At various points during this exhausting fall into winter, packages would arrive via FedEx from a fella named Brett Counsellor at Deschutes Brewery. Yeah, yeah, I’m the country’s biggest Deschutes ass-kisser, stipulated. Never made any secret of it. I pucked up because they make…great…beer. Period. I have been disappointed ONCE – out of maybe fifty, sixty different beers I’ve tasted from these guys – and that was a pub-only experiment which I didn’t like only because I thought they named it wrong. They called it a Hefeweizen and I thought it tasted more like an Abbey ale. It was a spiced ale, quite good on its own merits, but a bit too much spice for me, which may well be the single largest category of beers in the world: Beers Too Spiced For Steve.

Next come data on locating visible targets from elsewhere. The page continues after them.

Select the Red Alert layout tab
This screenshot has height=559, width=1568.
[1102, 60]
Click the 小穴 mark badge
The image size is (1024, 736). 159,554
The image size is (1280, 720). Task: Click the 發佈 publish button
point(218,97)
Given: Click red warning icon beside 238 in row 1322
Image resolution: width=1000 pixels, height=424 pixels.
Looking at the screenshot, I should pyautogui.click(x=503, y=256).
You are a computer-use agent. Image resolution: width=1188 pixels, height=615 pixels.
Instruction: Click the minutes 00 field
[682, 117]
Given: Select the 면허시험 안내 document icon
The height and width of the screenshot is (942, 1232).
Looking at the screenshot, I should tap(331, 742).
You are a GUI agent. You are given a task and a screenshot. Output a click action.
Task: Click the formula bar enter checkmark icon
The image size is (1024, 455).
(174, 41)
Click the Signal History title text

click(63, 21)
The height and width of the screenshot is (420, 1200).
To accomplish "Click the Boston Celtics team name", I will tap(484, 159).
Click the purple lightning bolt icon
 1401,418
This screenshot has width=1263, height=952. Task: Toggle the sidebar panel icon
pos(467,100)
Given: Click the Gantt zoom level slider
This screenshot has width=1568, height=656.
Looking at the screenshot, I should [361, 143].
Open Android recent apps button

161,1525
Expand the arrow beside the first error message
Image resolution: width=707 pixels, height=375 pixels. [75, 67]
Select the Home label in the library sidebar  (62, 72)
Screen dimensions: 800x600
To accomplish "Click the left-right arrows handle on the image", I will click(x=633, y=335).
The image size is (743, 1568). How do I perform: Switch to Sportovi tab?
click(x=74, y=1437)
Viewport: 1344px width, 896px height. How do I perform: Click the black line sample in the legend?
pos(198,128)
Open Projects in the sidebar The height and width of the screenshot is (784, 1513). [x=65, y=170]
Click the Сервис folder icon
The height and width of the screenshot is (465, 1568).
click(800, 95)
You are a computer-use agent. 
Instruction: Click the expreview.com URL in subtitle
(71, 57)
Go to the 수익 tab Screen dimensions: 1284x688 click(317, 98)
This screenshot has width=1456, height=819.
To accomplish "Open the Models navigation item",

Other than that one aesthetic disagreement, I’ve tasted absolutely nothing from The Folks on Simpson that I thought was any less than excellent and that was ONE beer, a newish one that has been wildly successful, so what do I know?
But this last quarter…Holy Goldilocks on a Hobby Horse, what a freakin’ bonanza!
First up was that Lazarus of PNW Amber/Red ales, my dearly beloved “Cinder Cone Red”, one of the nation’s truly exceptional Reds, a virtual how-to guide for brewing the potentially snore-inducing Amber/Red and making it vibrant and alive and almost addictive. First, you take a gaggle of creamy, welcoming grain malts and saturate the brew with these until it reaches a red-mahogany visual that puts you in mind of chocolate-covered cherries and a comfy chair by a fire…and then you counter that comfort aspect by adding zingy Tettnang, Bravo, Cascade, and glorious, festive Amarillo hops until the whole both lulls you comfortably and then slaps you awake. The bitterness of this landmark ale, while topping out at just 55 IBUs, is absolutely delicious as a complement and contrast to the voluptuous malts. Deschutes briefly discontinued production of Cinder Cone a few years back but was pestered by die-hards like me until they relented and resumed with, dare I say it, an even better recipe. I defy anyone who considers themselves a fan of the Red/Amber style continuum to tell me that don’t like Cinder Cone. If you love beer at all, this puppy is a slam dunk. (And I apologize for that goofy metaphor. No puppies were harmed in the making of this review.)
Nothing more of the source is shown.